===== Provided passage =====

I have spoken to relatives, friends, colleagues and clients about Sadiq. They have approached him from differing viewpoints and all speak highly of him, but he looks like a....!



Teenage Cthulhu said:


> If it smells like a tory. If it sounds like a tory.
> 
> #shytories



I have never been anywhere near a dead pig!


----------



## hash tag (Feb 17, 2016)

Pickman's model said:


> never had you down as a tory before.



My new favourite person, that must be the most valued thing anyone has said to me on here before


----------



## Pickman's model (Feb 17, 2016)

hash tag said:


> My new favourite person, that must be the most valued thing anyone has said to me on here before


you poor sod, you've had a very sorry time here if that's the most valued thing anyone's said to you here


----------



## hash tag (Feb 23, 2016)

So, Zac has earnt ( well not exactly earnt ) £10 million in the few years he has been in office Zac Goldsmith discloses £10m in income and capital gains since 2010

I understand Zac, following in Boris's footsteps, wants out of Europe while Sadiq is campaigning to stay in. I don't think this could be a deciding factor.


----------



## DJWrongspeed (Feb 24, 2016)

===== Records for this exercise =====

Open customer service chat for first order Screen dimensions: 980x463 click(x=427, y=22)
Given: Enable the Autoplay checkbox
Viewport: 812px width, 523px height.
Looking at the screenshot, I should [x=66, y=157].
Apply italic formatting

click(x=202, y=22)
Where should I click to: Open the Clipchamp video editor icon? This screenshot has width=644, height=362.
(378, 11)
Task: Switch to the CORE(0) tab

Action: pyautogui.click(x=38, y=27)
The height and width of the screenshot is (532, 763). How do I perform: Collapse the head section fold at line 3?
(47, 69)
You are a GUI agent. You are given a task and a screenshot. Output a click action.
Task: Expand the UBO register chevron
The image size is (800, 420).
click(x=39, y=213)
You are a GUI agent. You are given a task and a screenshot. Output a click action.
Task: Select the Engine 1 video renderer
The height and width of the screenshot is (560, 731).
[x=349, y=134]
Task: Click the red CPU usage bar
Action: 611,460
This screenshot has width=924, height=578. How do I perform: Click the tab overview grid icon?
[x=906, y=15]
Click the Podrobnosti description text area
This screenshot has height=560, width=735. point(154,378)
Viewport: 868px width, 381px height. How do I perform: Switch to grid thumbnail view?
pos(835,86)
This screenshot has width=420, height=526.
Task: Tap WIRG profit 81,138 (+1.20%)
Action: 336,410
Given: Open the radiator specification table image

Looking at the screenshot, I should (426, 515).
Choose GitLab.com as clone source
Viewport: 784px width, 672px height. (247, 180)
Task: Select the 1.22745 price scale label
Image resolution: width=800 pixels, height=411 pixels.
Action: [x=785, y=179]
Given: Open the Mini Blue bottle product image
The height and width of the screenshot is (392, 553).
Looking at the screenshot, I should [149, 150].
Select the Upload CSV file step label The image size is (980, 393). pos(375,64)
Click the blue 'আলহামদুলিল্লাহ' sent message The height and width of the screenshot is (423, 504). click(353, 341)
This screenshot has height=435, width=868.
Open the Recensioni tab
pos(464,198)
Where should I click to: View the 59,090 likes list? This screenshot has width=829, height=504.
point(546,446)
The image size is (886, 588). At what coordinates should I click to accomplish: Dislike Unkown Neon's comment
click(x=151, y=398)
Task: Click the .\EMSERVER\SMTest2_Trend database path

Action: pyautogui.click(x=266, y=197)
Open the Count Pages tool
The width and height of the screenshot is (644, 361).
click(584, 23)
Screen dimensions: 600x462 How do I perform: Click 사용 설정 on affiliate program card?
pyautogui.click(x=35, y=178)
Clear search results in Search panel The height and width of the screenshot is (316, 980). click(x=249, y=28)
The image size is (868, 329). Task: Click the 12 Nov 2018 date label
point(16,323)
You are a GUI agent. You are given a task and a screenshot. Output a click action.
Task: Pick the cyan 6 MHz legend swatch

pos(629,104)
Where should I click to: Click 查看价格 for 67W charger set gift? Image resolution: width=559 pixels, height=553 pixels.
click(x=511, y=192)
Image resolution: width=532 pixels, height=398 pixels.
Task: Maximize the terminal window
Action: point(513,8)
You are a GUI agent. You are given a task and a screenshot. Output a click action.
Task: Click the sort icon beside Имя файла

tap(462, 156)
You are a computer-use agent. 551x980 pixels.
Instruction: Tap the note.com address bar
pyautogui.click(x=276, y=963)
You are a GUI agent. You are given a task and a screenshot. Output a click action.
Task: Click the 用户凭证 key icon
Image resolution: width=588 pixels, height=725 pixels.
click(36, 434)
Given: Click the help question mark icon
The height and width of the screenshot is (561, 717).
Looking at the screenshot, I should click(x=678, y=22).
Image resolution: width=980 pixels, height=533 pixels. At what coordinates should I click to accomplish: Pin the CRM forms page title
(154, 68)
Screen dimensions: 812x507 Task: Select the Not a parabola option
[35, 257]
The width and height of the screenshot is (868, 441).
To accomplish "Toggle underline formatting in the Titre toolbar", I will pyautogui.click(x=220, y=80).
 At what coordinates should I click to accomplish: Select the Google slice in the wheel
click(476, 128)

=====

** Goals **
1 - In the records, rename "screenshot" to "capture" wherever it occurs, starting at the line that contains "Select the Upload" and ending at the line that contains "point(546,446)". Leave everything else unchanged and return only those lines.
2 - Write what comes next in the forum thread about Sadiq and Zac, picking up after its final line.
The forum thread about Sadiq and Zac has no connection to the records.

** Expected answers **
1 -
Select the Upload CSV file step label The image size is (980, 393). pos(375,64)
Click the blue 'আলহামদুলিল্লাহ' sent message The height and width of the capture is (423, 504). click(353, 341)
This capture has height=435, width=868.
Open the Recensioni tab
pos(464,198)
Where should I click to: View the 59,090 likes list? This capture has width=829, height=504.
point(546,446)

2 -
hash tag said:


> I understand Zac, following in Boris's footsteps, wants out of Europe while Sadiq is campaigning to stay in. I don't think this could be a deciding factor.



The danger is the mayoral election becomes intertwined and overshadowed by the Referendum. The elections are about very different things.


----------



## redsquirrel (Feb 24, 2016)

DJWrongspeed said:


> The danger is the mayoral election becomes intertwined and overshadowed by the Referendum. The elections are about very different things.


Well not really a danger for Khan, IIRC London polls (one of) the lowest level of *leave* of any area in the UK.


----------



## DJWrongspeed (Feb 24, 2016)

redsquirrel said:


> Well not really a danger for Khan, IIRC London polls (one of) the lowest level of *leave* of any area in the UK.



More a case of no one bothering with coming and voting for the Mayoralty.  I think get Ken initially got in on 20+% turnout if I recall. Not very representative.


----------



## DJWrongspeed (Feb 24, 2016)

Strangest benefit I've seen in a while=>  Khan benefit at Brixton's Windmill


----------



## skyscraper101 (Mar 2, 2016)

Got my registration docs in the mail the other day.

So is Khan looking increasingly like he'll take it now? I haven't seen any polls since January and they were suggesting he has a ten-point head-to-head lead - 55% to 45% over Goldsmith.

I don't particularly like him but will likely vote for him as the lesser of two evils and in the hope he'll make good on the one-hour bus ticket which is something I'd immediately benefit from as would thousands of other PAYG Oyster using Londoners unable to switch buses to get where they're going without paying multiple times.


----------



## LeslieB (Mar 2, 2016)

skyscraper101 said:


> Got my registration docs in the mail the other day.
> 
> So is Khan looking increasingly like he'll take it now?



He's certainly the favourite 2016 London Mayoral Election Betting Odds | Oddschecker and this is why I think he will win.......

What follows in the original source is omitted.